6. It’s not over until it’s over. 

Someone asked what I was most worried about, and I said, “The next fence.” In Kentucky, it’s not over ’till it’s over. People still fall at the last fence, and they had those two big tables at the second to last, which I thought was a big ask. Certainly, a lot of people scraped those, and that’s not really where I wanted to be.

7. Ride the horse you have from moment to moment. 

Jack is a Thoroughbred, and that’s the biggest thing. He always keeps trying. Cantering up to the last fence, he was full of go. If anything, he got a little heavier in the bridle, which makes him easier to ride because he starts off kind of everywhere and you’re just trying to get him relaxed. By the 5th or 6th minute, I felt him settle into the course, and by the 10th minute, he didn’t mind [my] leg on him, which is probably what its supposed to feel like.
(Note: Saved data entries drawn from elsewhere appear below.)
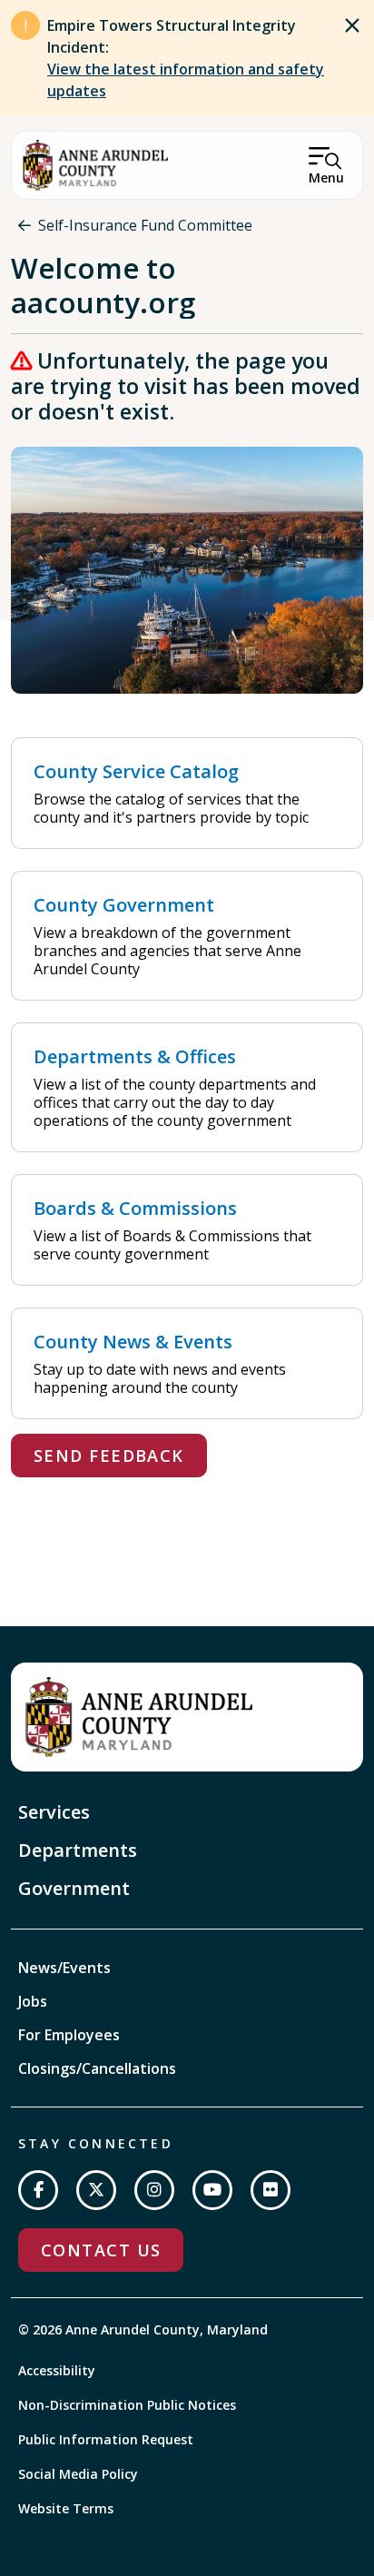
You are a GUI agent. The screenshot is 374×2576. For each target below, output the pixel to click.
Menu (326, 177)
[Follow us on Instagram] (154, 2190)
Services (54, 1812)
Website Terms (65, 2508)
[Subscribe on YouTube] (212, 2190)
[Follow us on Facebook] (38, 2190)
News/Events (64, 1968)
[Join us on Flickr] (270, 2190)
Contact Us (101, 2250)
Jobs (32, 2001)
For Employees (69, 2035)
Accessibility (56, 2370)
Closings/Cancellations (97, 2068)
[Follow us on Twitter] (96, 2190)
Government (74, 1888)
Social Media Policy (78, 2473)
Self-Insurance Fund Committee (145, 225)
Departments (77, 1850)
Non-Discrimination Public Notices (127, 2404)
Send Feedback (109, 1455)
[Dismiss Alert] (352, 25)
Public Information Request (105, 2439)
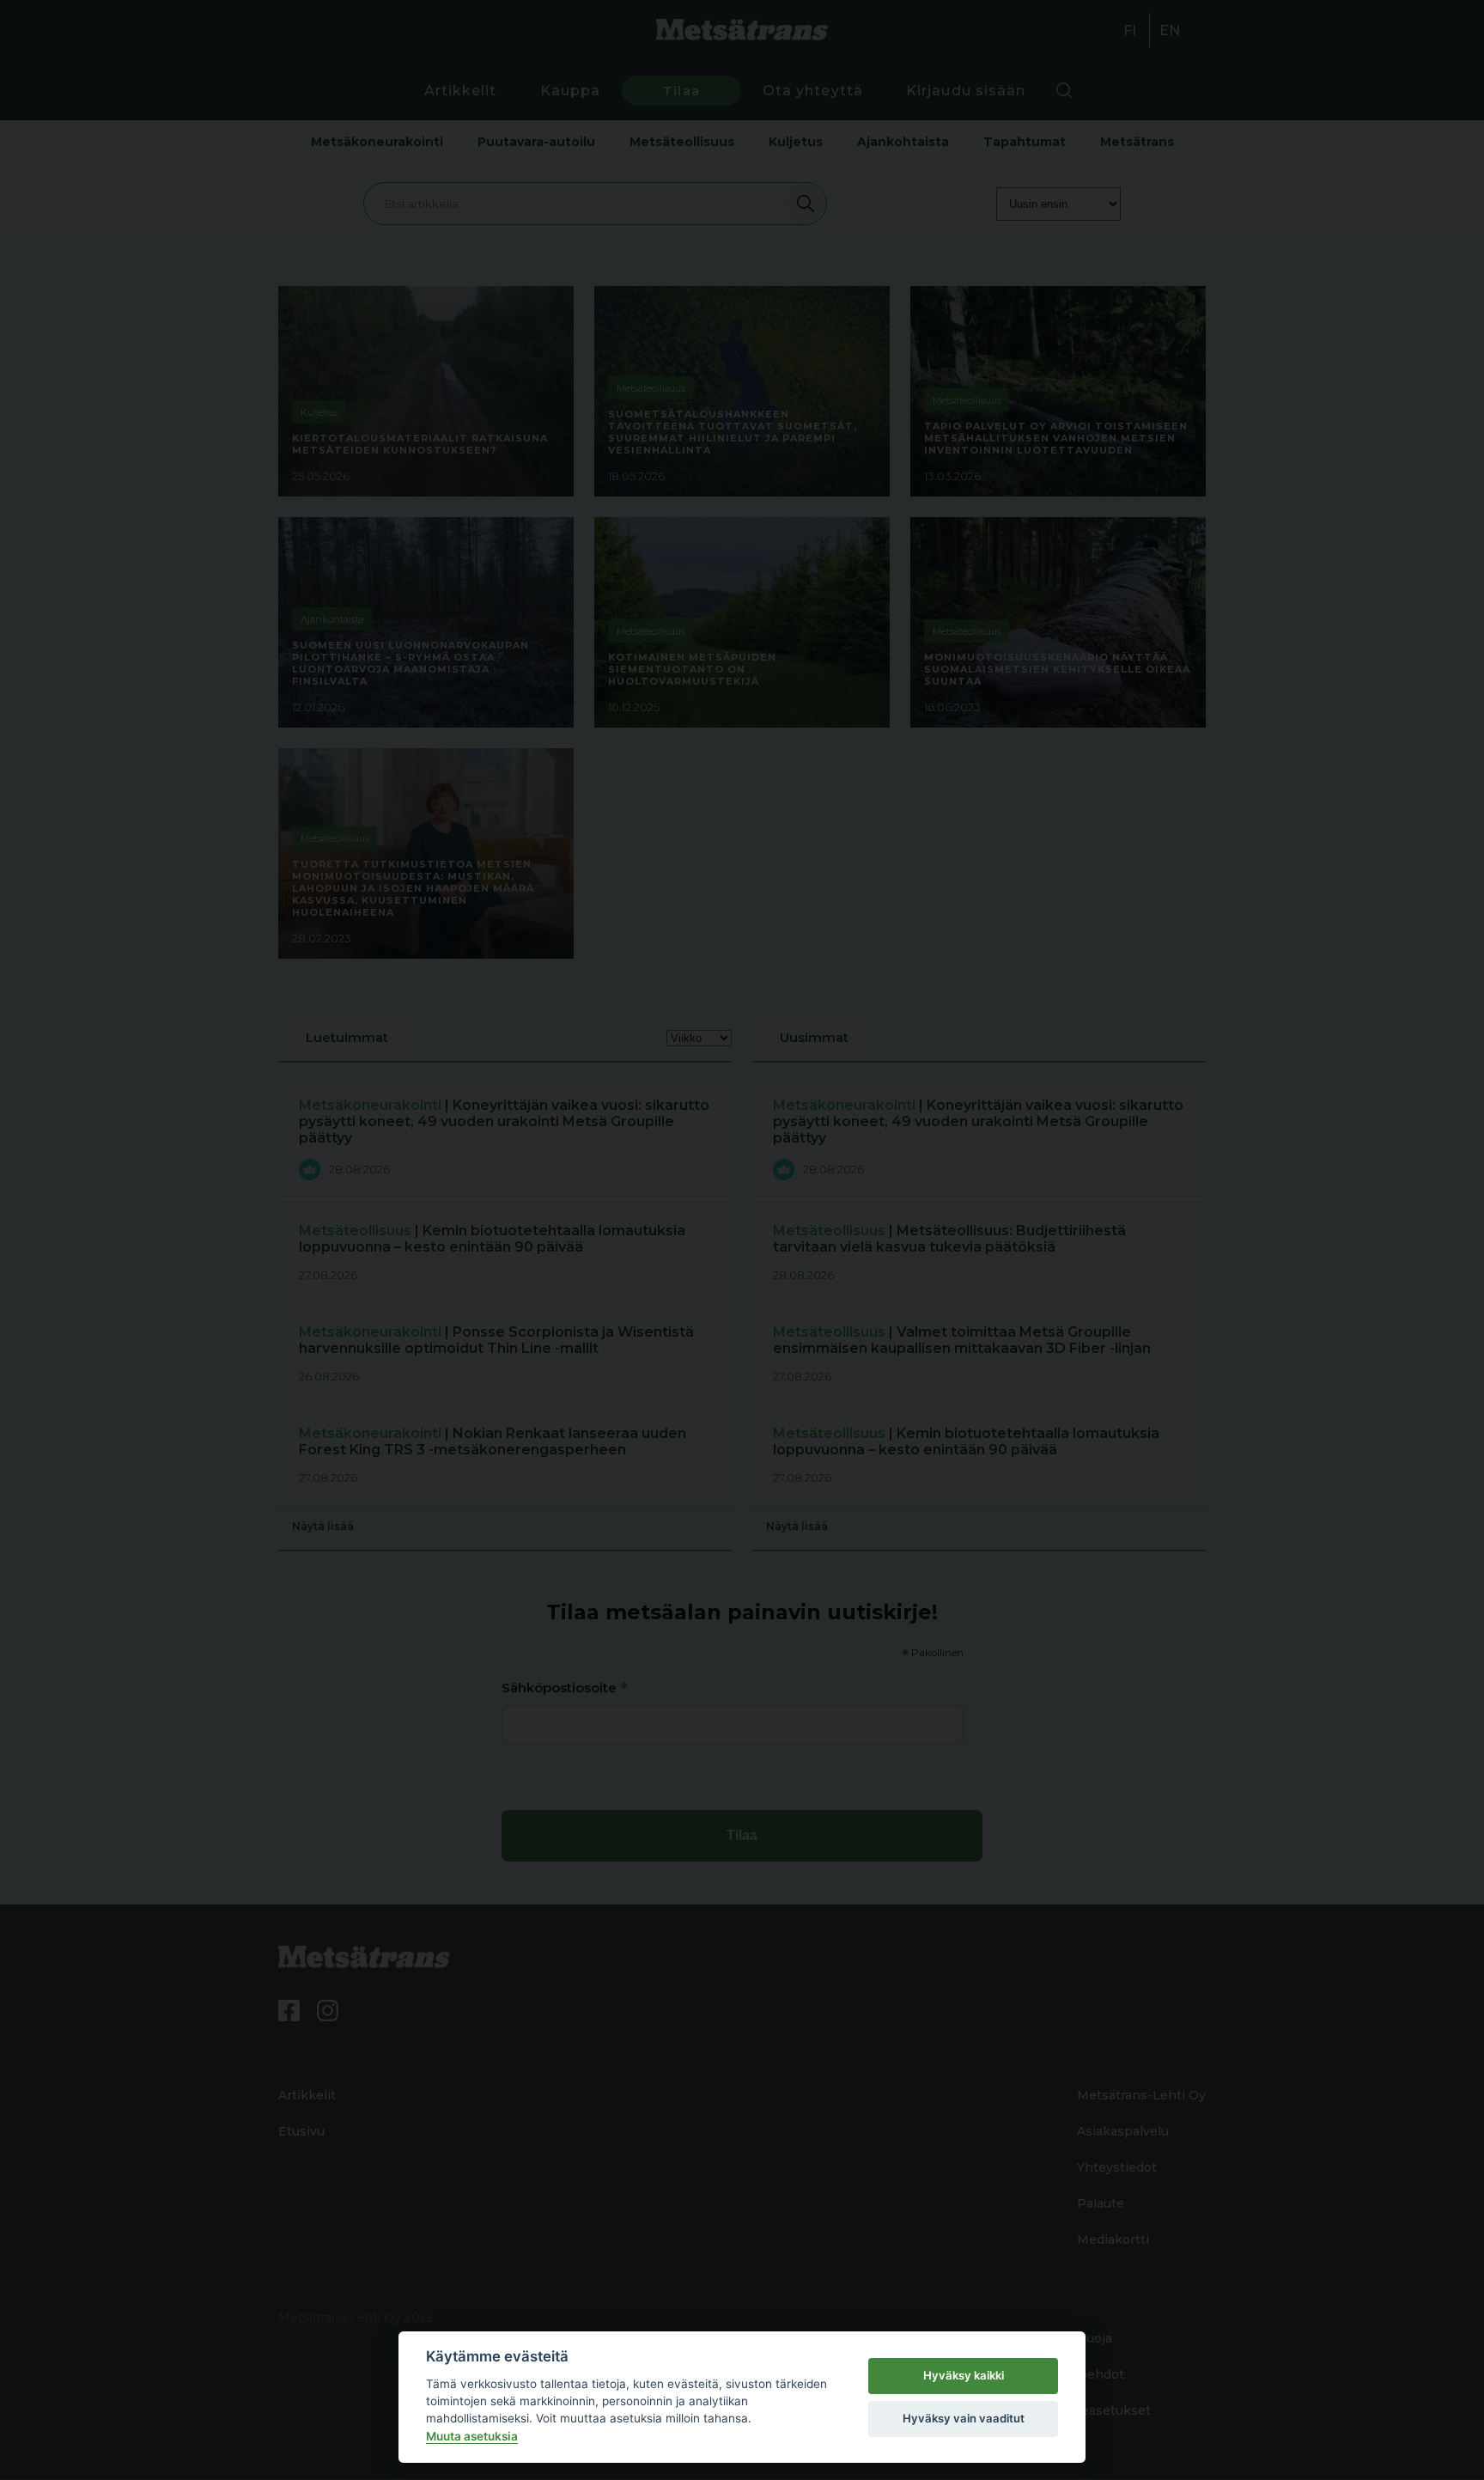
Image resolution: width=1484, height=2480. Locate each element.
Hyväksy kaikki (963, 2375)
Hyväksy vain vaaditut (964, 2418)
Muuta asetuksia (472, 2436)
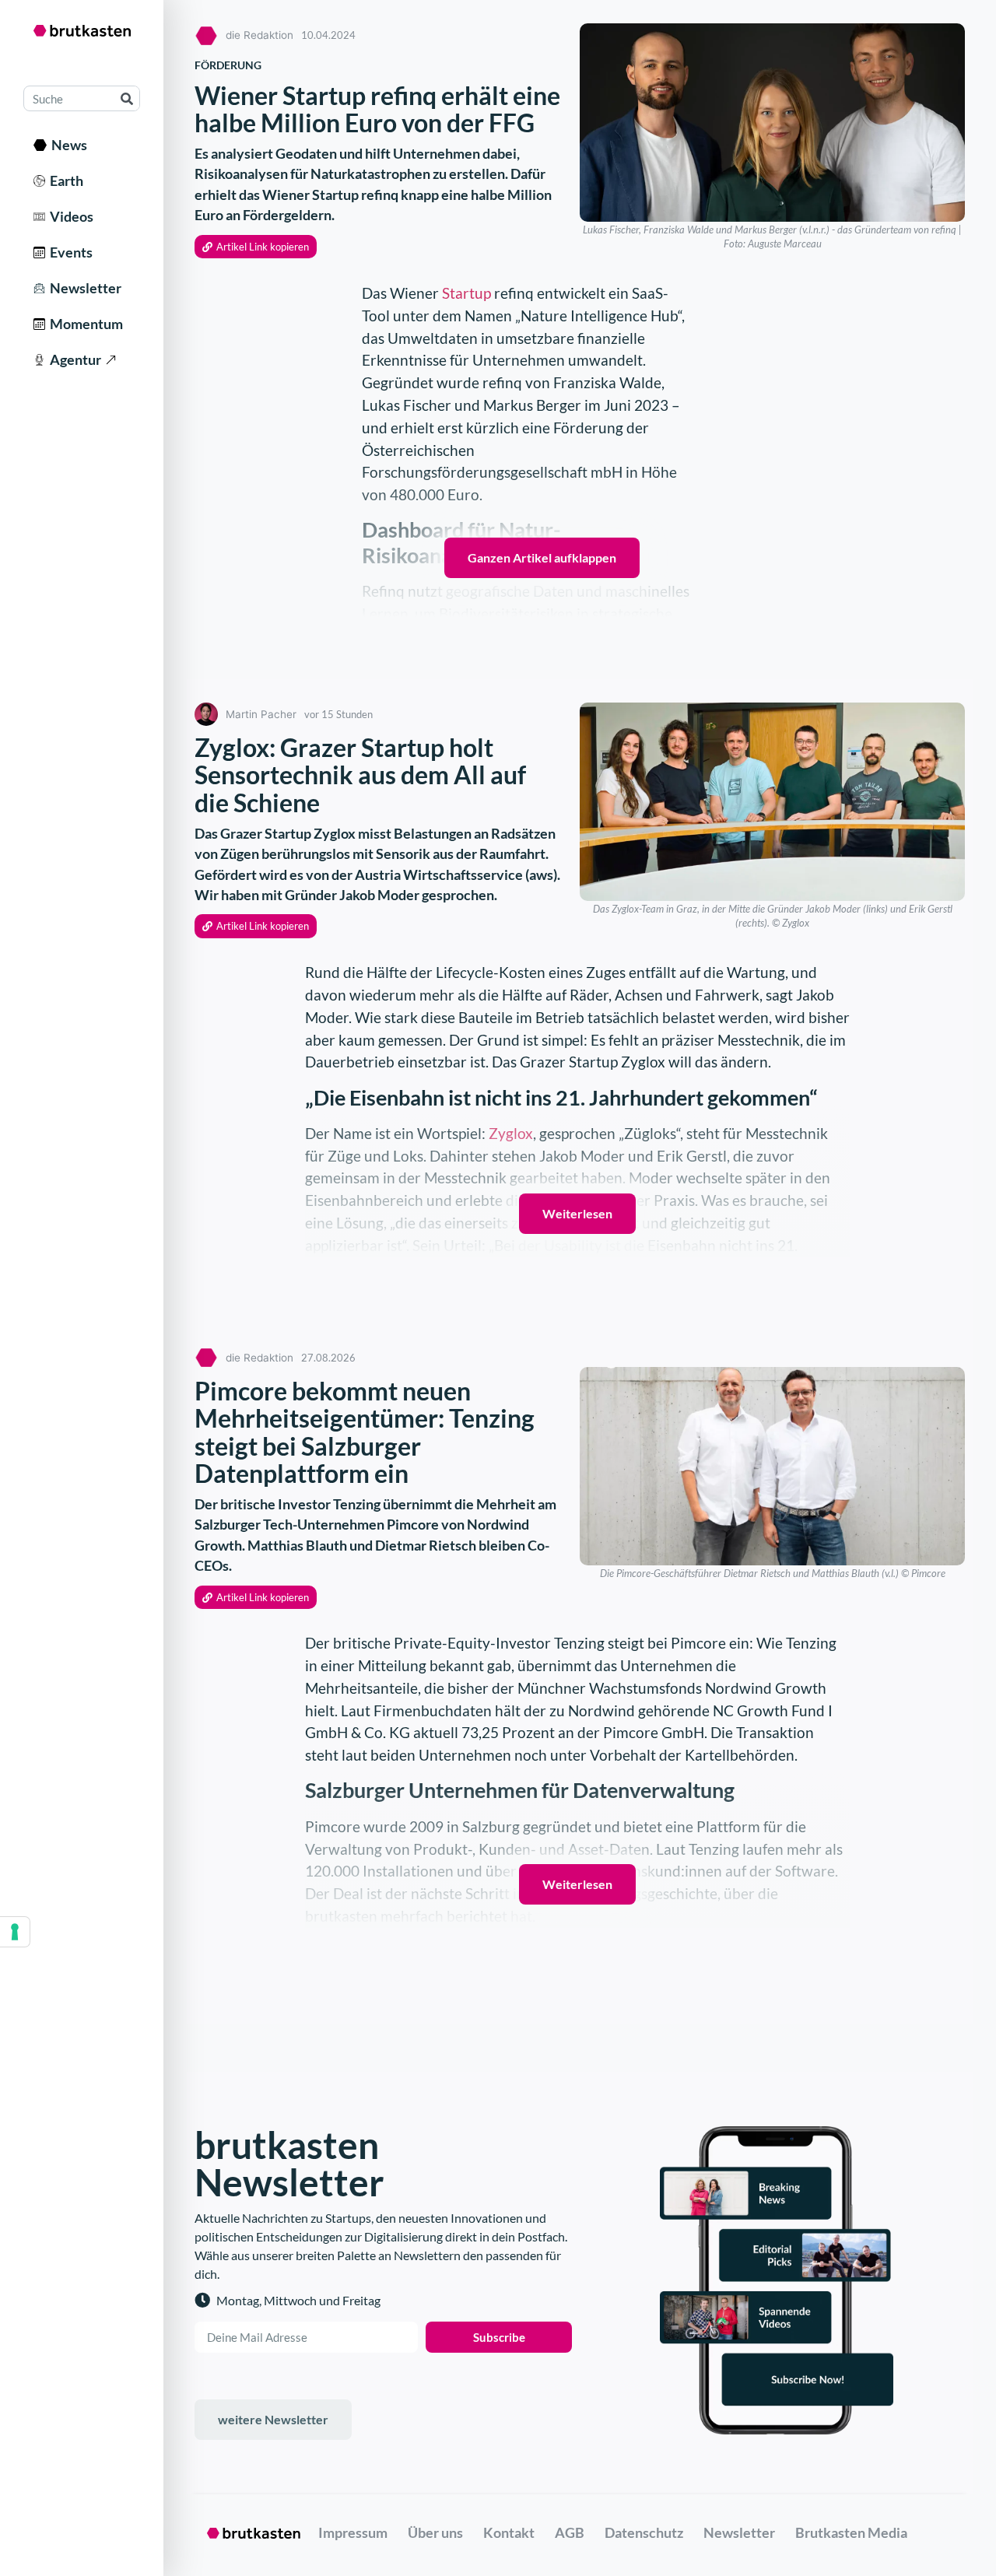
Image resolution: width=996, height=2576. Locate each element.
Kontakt (509, 2532)
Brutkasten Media (851, 2532)
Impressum (353, 2532)
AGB (569, 2532)
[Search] (126, 98)
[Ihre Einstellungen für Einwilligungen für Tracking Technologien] (15, 1932)
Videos (69, 216)
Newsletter (83, 287)
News (67, 144)
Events (69, 252)
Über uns (435, 2532)
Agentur (73, 359)
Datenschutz (644, 2532)
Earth (64, 180)
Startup (466, 293)
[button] (256, 247)
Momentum (84, 323)
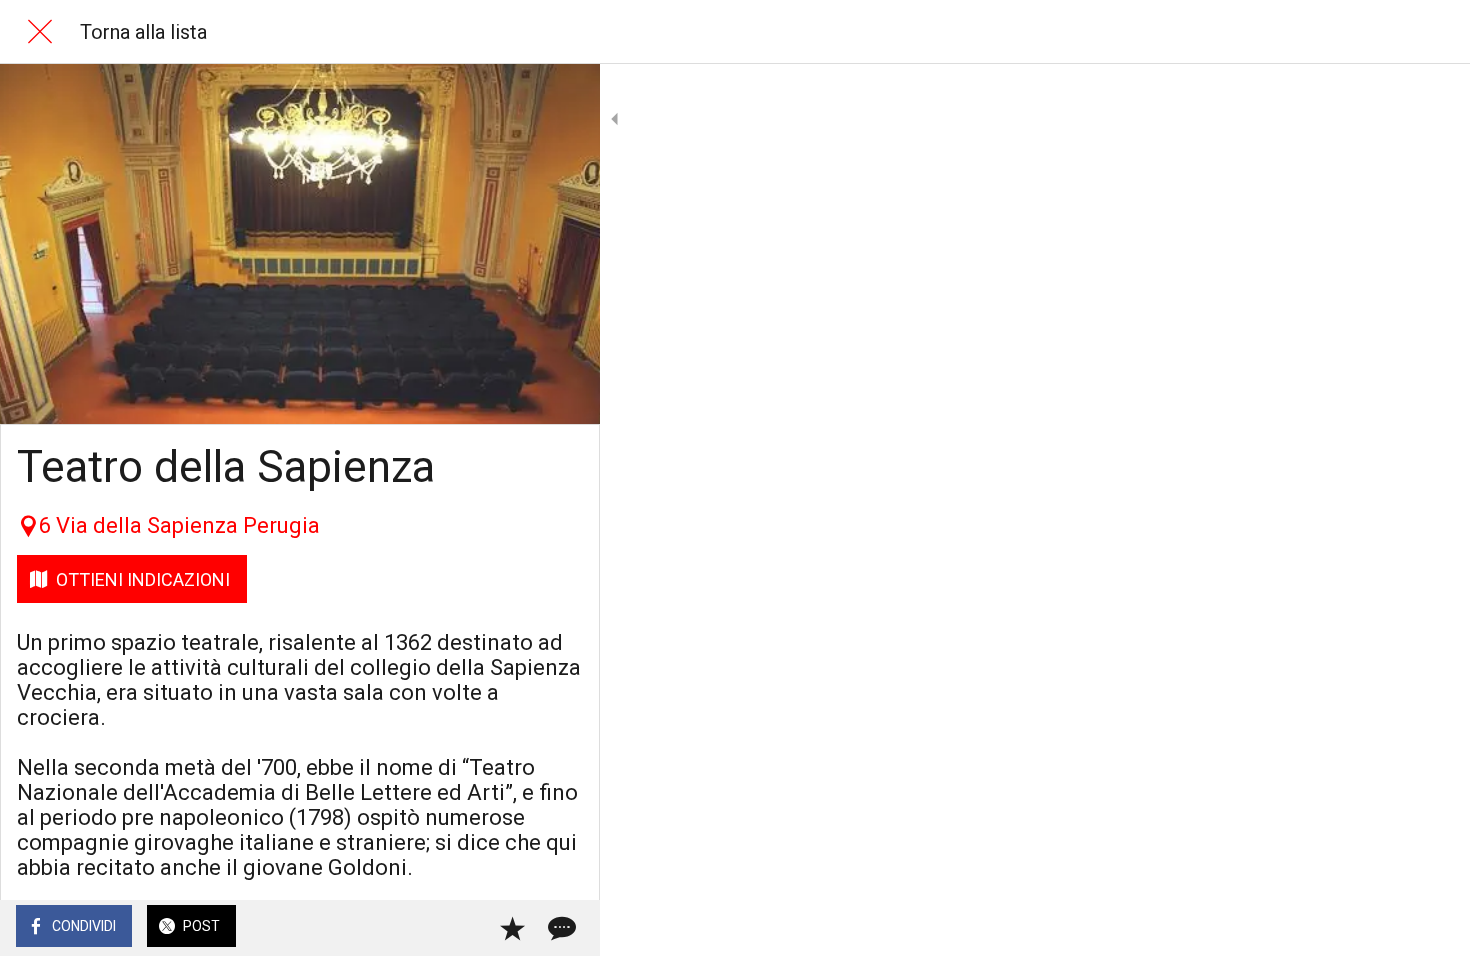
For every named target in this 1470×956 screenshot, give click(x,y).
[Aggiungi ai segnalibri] (512, 928)
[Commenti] (560, 928)
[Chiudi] (40, 32)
8. Celebrate the small triumphs as you go. 

When we walked the course, Buck said, “If you see your stride to the first of those tables down the hill, you’re going to say, ‘Yay!’” and I totally did. I came down, leaned back, and hoped that he picked up his front legs, and he did. Those houses are deceptively vertical.

As soon as I saw my stride to the last fence, I said, “Thank God!”